Travel Reference
In-Depth Information
We had to double back to Panjim if we wanted to get on the national
highway leading to Poona, our driver informed us. It was a puzzling
statement: since he knew we were going to Poona did he imagine
we'd object to taking the only possible route there?
Rusty barges carrying iron ore from the mines of Mapusa lurked
in the mouth of the Mandovi River, perhaps hesitant to risk the
open seas again. An ancient cross beneath a roofed enclosure stood
at the summit of a hill overlooking cashew plantations. A few people
seemed busy with spiritual activities around it; lighting candles,
placing flowers, praying.
I asked the driver if there was some special significance to the
place. He replied that travellers stopped at the cross to pray for a safe
journey. It was a tradition. I wondered if we, too, could stop. He said
something about being late and sped on past. This depressed me.
Seeing the shabby remnants of Panjim's Portuguese past again, I
remembered one relic that I'd apparently missed when we were
first there. I walked alone to the little chapel of Saint Sebastian, a
man martyred by archers, set at the base of a small hill in the
Fountainhaus area of the city. The interior was gloomy, confined,
but illumined by multihued beams of light reflecting from a life-
sized and unusually realistic figure of Christ on the cross. It seemed
too large for the simple little building that housed it.
This was the cross that had once hung in the grand inquisitor's
chamber, the authority by which he had judged the accused, and the
witness to the awful punishments that had followed his judgements.

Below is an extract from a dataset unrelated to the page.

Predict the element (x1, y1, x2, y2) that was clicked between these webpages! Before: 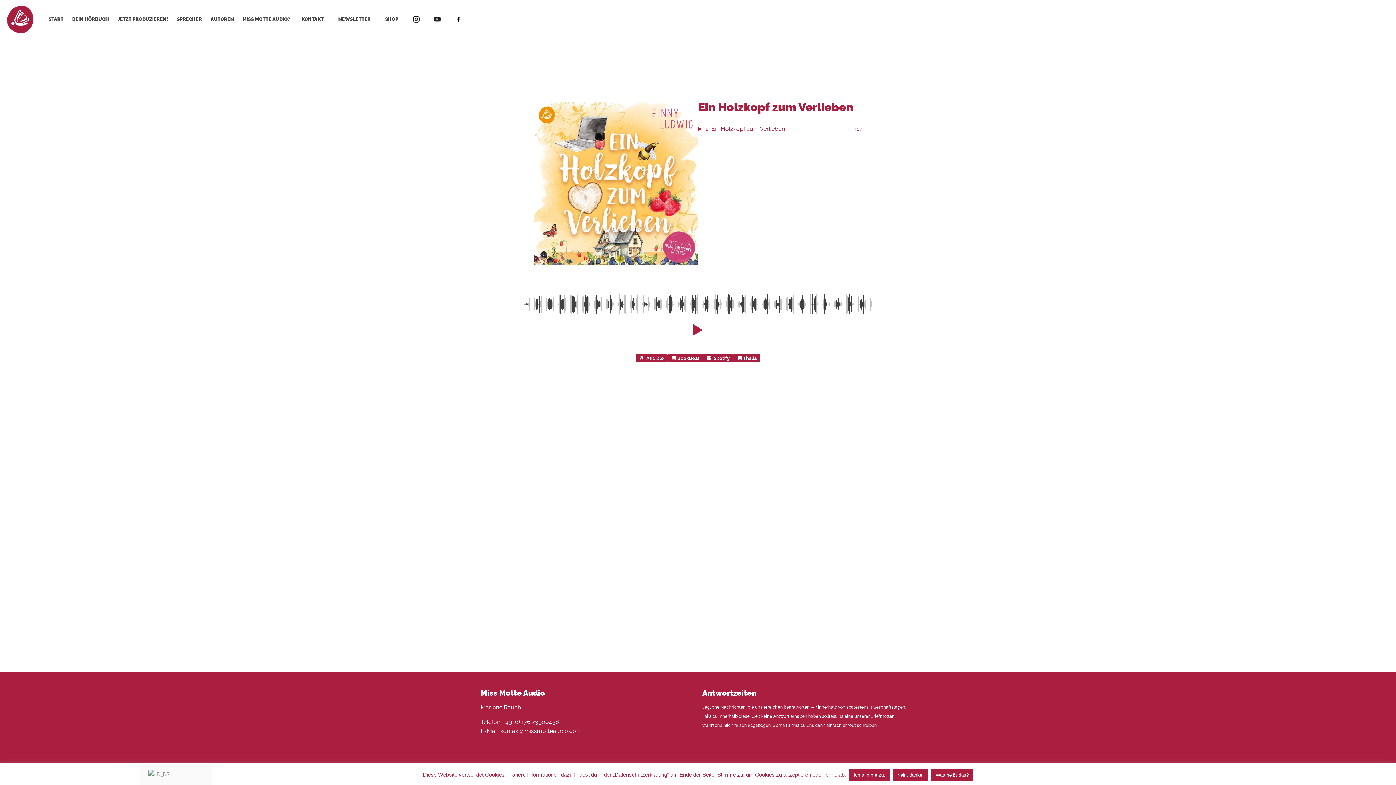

Its authenticity and its removal from the institution of terror to where
it now hangs are amply recorded. Even old accounts of the torments
over which it once presided leave no doubt that the Christ in Saint
Sebastian's is the one from the hall of judgement in the Big House:
experts claim there is not another like it in all of Christendom. The
head does not hang lifelessly, as others do; it is held upright, almost
stiffly erect. The eyes are not closed in death or agony, either. They
are open, almost painfully so, eternally staring, as if they had no choice
but to see all the ways of this world - like those men and women
whose eyelids were sliced away so that they could never shut out the
living nightmares acted out in front of them upon those they loved. I
wanted to believe it was tears, and not some trick of the light, that
glistened in Christ's eyes, there in that dark chapel.